I spent a lot of time earlier this morning writing some stuff but then I read it and realized it was really long and dumb, so I ditched it (not that what’s coming next isn’t dumb – just not quite as long). It did lead me to look up the difference between a nautical mile and a regular mile, though, and I’ve been meaning to do that for years now (something I really should have already known, but I guess that one slipped through the cracks). I still haven’t found which came first (though I suspect it was regular miles, or nautical miles would be called miles and the other kind would be called “land miles” or something.

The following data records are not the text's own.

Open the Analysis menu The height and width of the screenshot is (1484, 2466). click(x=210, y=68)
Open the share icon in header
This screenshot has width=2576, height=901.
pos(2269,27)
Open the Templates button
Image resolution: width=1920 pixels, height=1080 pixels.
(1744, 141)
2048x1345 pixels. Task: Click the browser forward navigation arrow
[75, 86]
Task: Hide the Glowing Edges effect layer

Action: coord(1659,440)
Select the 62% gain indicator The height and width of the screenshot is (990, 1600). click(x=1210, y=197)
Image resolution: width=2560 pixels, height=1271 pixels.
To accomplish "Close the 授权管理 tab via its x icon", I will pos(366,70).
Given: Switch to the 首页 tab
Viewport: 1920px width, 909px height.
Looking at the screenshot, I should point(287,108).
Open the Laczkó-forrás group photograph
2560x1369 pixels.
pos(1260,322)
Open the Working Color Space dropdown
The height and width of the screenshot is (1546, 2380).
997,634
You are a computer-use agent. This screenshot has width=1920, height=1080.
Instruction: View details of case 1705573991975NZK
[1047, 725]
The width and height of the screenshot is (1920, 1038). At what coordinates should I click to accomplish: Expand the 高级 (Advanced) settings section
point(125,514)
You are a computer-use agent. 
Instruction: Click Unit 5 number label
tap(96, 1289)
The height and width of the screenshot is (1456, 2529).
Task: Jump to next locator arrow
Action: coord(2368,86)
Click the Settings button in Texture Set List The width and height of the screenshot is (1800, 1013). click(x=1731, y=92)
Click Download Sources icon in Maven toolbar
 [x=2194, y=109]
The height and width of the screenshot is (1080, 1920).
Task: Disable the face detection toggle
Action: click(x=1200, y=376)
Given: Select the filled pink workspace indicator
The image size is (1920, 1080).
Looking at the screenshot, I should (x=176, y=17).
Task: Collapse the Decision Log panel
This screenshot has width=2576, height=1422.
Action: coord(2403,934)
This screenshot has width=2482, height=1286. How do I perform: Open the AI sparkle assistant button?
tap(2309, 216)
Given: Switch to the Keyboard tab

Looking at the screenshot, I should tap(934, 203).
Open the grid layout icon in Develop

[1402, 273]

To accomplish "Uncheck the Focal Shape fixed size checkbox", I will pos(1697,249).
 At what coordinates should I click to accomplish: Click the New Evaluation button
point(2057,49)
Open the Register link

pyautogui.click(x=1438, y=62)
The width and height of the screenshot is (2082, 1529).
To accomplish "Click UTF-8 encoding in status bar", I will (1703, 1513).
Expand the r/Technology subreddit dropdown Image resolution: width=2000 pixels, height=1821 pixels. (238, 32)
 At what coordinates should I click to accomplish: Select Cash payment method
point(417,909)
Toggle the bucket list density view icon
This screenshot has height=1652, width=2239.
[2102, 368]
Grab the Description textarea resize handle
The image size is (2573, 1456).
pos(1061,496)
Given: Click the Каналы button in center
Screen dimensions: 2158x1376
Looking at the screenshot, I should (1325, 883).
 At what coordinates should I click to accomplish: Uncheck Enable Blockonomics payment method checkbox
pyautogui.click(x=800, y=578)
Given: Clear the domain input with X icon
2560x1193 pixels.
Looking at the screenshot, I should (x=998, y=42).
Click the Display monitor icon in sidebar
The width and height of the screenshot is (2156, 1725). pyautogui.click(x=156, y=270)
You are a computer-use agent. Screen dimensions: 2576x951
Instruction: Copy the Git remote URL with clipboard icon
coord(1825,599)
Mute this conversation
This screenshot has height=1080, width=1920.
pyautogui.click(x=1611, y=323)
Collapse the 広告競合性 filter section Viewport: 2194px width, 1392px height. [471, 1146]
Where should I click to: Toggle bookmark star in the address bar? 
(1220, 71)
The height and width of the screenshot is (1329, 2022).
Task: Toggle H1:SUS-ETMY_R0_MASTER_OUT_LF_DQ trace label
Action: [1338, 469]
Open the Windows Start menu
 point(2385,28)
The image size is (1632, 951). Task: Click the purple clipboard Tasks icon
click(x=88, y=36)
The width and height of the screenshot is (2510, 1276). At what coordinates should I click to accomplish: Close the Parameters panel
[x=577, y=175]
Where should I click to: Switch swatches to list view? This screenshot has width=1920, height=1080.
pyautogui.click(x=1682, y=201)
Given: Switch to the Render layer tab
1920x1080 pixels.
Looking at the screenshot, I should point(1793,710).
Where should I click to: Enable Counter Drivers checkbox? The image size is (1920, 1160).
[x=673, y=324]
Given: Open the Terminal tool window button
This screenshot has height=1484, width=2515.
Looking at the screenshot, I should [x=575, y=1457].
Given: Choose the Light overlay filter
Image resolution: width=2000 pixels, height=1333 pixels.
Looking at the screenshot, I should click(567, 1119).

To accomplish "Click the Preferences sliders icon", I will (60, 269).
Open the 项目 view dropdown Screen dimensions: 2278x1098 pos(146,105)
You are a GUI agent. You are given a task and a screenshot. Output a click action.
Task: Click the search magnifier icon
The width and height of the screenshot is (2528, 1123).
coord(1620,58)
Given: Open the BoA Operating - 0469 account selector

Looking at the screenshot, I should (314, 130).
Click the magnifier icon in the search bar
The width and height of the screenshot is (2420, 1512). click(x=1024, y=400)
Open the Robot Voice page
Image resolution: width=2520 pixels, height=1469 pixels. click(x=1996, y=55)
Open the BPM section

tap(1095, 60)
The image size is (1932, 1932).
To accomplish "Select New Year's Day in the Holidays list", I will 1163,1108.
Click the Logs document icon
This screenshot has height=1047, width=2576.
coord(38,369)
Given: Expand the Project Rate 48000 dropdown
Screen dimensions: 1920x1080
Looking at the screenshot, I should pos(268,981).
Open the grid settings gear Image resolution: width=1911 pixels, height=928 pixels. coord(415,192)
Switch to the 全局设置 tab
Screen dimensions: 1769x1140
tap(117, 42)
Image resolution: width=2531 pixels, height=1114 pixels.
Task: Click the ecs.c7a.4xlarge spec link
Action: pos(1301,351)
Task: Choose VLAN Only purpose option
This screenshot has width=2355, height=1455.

In case you’re curious, a nautical mile is the distance you’d travel if you went one minute of one degree around the Earth at the equator (which is about 1.15 miles). Why it was necessary to come up with this measure (and then call it a “mile”) I have no idea. Seems like they should have just stuck with what a regular mile was and be done with it.

Of course the English had to go and fuck with the mile to make it a messy measurement, too. The Romans kept it simple at 5,000 feet (though they apparently had slightly smaller feet back then). But then the English decided that a mile should be eight furlongs (a furlong being a rather imprecise measure of how far a horse could pull a plow before having to take a break – actually, I think they just turned around and went the other way at that point).

Somebody eventually nailed that down to being 40 rods. Ah, rods. Well, a rod is 16 ½ feet. Why 16.5 and not 16 or 17 (or maybe even 20), you ask? Because a rod is equal to 11 cubits (not 10, not 12, but 11). I mean, duh, right? It’s also the same length as a perch and a pole (whether on purpose or by happenstance, I’m not sure). And a chain is four rods. But I digress.

So, anyway, 16.5 x 40 x 8 = 5,280. Quite obvious, really.

So I guess I’m ready for Jeopardy now.